The Cincinnati Art Museum recently hosted artist Roberto Lugo as an Artist in Residency in support of his current exhibition, “Roberto Lugo: High Def Archives”.
“Roberto Lugo (Puerto Rican-American, b. 1981) is a potter, social activist, spoken word poet, and educator. Lugo’s work as a social activist is represented in his artworks, where he draws together hip-hop, history, politics, and his cultural background into formal ceramics. He draws from his lived experience and deep knowledge of ceramic history to create works that elevate the stories of those historically absent from the decoration of extravagant examples of pottery. Lugo’s multicultural mashups often combine classic forms and patterns with elements of hip-hop. “As a potter,” Lugo explains, “I aim to carry on the ceramic tradition in a manner that honors the culture and community I come from.” Lugo was raised in the Kensington neighborhood of Philadelphia, an area marked by poverty, violence, and drug trafficking. At the age of 25, he enrolled in his first pottery class. Today, he leads the ceramic department at Temple University in Philadelphia, and his art resides in the collections of the most prestigious art institutions in the country, including the Cincinnati Art Museum. When he is not teaching or creating, Lugo returns to neighborhoods like Kensington with a potter’s wheel emblazoned with the words, “This machine kills hate.” Taking his art to the street, he uses clay and his wheel to teach others how to throw pots, break down cultural and social biases, and encourage the possibility that anyone can choose and achieve their dreams” (Cincinnati Art Museum).

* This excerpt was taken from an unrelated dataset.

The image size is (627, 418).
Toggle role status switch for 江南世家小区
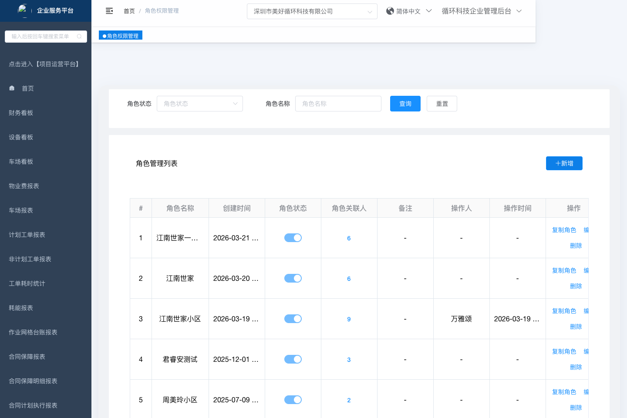[293, 319]
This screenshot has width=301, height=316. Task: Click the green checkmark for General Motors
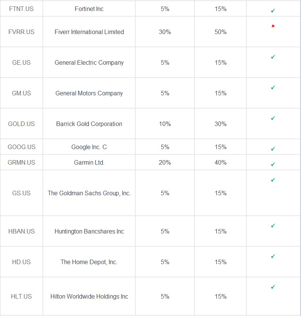coord(273,87)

During his residency, Lugo produced a significant amount of work and invited young creatives to join him to finish the pieces in his studio at the Cincinnati Art Museum. OHHS Art and Design students Molly Lorenz and Corey Willet took advantage of this amazing opportunity to work alongside the artist in this undertaking and spent the day learning and experiencing techniques in the studio alongside the artist.